***** Input records *****

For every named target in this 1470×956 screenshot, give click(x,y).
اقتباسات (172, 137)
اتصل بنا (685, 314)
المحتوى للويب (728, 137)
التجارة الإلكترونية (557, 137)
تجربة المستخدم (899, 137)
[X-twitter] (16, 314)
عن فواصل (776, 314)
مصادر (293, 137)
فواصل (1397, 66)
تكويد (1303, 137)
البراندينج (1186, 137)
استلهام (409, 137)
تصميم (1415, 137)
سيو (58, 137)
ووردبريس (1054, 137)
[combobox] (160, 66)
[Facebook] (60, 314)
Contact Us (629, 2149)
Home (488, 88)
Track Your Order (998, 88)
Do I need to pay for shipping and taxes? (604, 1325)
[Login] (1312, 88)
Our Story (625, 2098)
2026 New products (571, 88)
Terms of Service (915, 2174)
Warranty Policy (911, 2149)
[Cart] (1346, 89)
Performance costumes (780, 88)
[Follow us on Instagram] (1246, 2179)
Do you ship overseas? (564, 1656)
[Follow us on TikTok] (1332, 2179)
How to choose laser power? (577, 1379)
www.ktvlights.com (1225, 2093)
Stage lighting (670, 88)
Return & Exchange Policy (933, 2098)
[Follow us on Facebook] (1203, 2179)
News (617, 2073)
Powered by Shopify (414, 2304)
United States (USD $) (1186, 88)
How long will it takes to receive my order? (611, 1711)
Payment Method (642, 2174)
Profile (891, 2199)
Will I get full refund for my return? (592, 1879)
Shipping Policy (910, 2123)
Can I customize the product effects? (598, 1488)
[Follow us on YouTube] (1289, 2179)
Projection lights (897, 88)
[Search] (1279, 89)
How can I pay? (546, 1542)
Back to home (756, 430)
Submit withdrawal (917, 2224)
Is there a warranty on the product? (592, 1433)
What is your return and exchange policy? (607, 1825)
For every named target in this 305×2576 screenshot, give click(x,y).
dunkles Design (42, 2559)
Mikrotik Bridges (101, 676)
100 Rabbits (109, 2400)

*****

» Goal of the exercise
Output exactly the lines of the material above from the one containing "[X-twitter] (16, 314)" up to and including the one containing "Performance costumes (780, 88)".

» Your solution
[X-twitter] (16, 314)
عن فواصل (776, 314)
مصادر (293, 137)
فواصل (1397, 66)
تكويد (1303, 137)
البراندينج (1186, 137)
استلهام (409, 137)
تصميم (1415, 137)
سيو (58, 137)
ووردبريس (1054, 137)
[combobox] (160, 66)
[Facebook] (60, 314)
Contact Us (629, 2149)
Home (488, 88)
Track Your Order (998, 88)
Do I need to pay for shipping and taxes? (604, 1325)
[Login] (1312, 88)
Our Story (625, 2098)
2026 New products (571, 88)
Terms of Service (915, 2174)
Warranty Policy (911, 2149)
[Cart] (1346, 89)
Performance costumes (780, 88)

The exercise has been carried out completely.